▸ Text extract:
━━━━━━━━━━━━━━━━
Otherwise, title shall be free of liens, easements and encumbrances of record or known to
Seller, but subject to property taxes for the year of closing; covenants, restrictions, and public
utility easements of record; and no others provided there exists at closing no violation of the
foregoing and none of them prevents Buyer's intended use of the Property. Seller warrants
and represents that there is ingress and egress to the Property sufficient for the intended
use as described herein.
7. TITLE EVIDENCE
Seller shall, at Seller expense and within 15 days prior to closing date deliver a title insurance
commitment issued by a Florida licensed title insurer agreeing to liens, encumbrances, exceptions
or qualifications set forth in this Contract, and those which shall be discharged by Seller at or before
closing. Seller shall convey a marketable title subject only to liens, encumbrances, exceptions or
qualifications, if any, that are set forth in this Contract. Marketable title shall be determined
according to applicable Title Standards adopted by The Florida Bar and in accordance with law.
Buyer shall have 20 days from receiving evidence of title to examine it. If title is found defective, in
Buyer's sole discretion, Buyer shall, within five (5) business thereafter, notify Seller in writing
specifying defect(s). If the defect(s) render title unmarketable, Seller will have 120 days from receipt
of notice within which to remove the defect(s), failing which Buyer shall have the option of either
accepting the title as it then is or withdrawing from this Contract. Seller will, if title is found
unmarketable, make diligent effort to correct defect(s) in title within the time provided therefor,
including the bringing of necessary suits.
━━━━━━━━━━━━━━━━
▸ Stated task 1:
From the contract excerpt, repeat the passage starting at "7. TITLE EVIDENCE" and ending at "accordance with law.".
▸ Stated task 2:
According to the contract excerpt, what is the title subject to? List each item.
▸ Stated task 3:
In the contract excerpt, how long does Buyer have to examine the evidence of title?

▸ Material provided:
━━━━━━━━━━━━━━━━
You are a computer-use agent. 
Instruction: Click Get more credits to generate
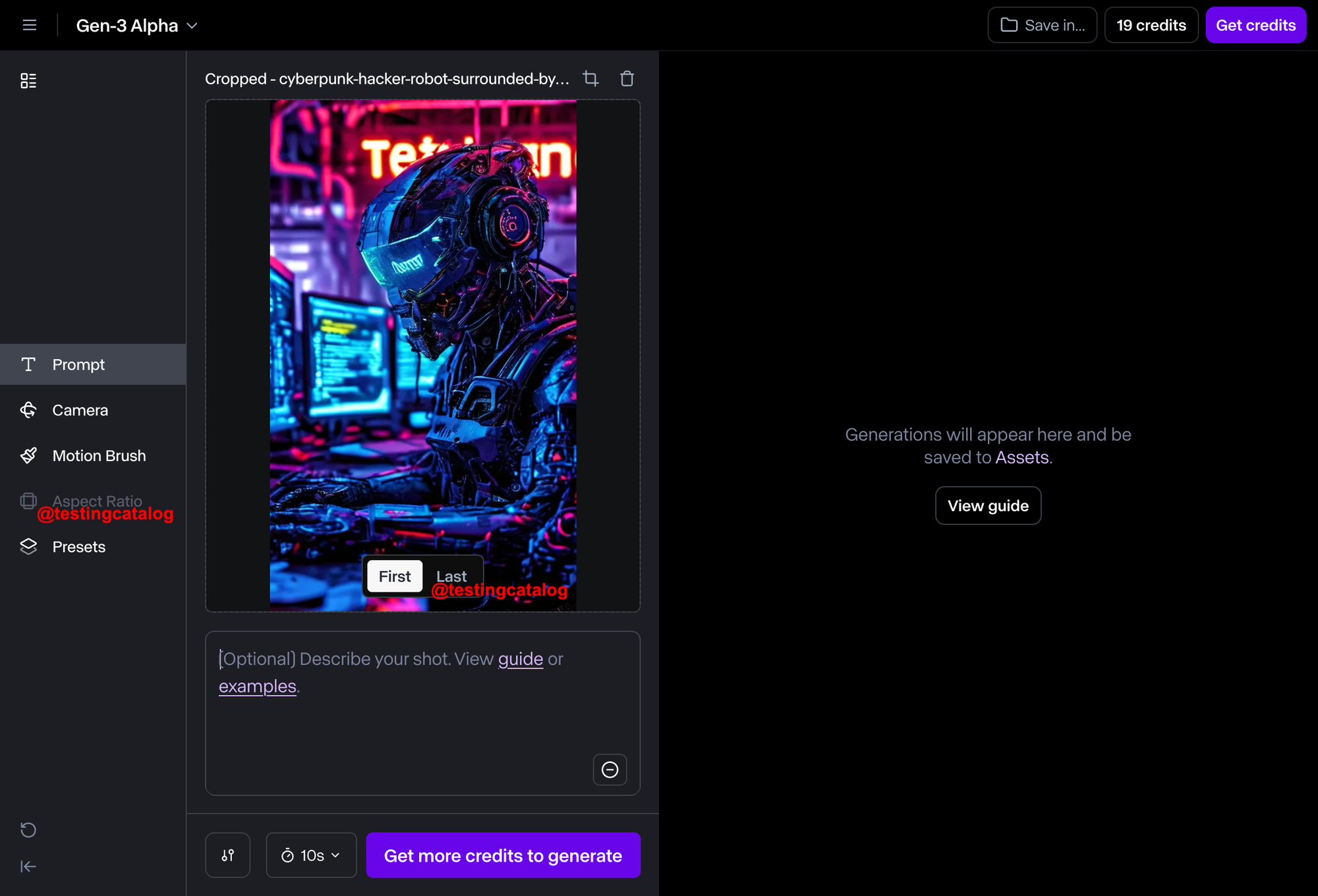tap(503, 855)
━━━━━━━━━━━━━━━━
▸ Correct result 1:
7. TITLE EVIDENCE
Seller shall, at Seller expense and within 15 days prior to closing date deliver a title insurance
commitment issued by a Florida licensed title insurer agreeing to liens, encumbrances, exceptions
or qualifications set forth in this Contract, and those which shall be discharged by Seller at or before
closing. Seller shall convey a marketable title subject only to liens, encumbrances, exceptions or
qualifications, if any, that are set forth in this Contract. Marketable title shall be determined
according to applicable Title Standards adopted by The Florida Bar and in accordance with law.

▸ Correct result 2:
- Property taxes for the year of closing
- Covenants of record
- Restrictions of record
- Public utility easements of record

▸ Correct result 3:
Buyer has 20 days from receiving the evidence of title.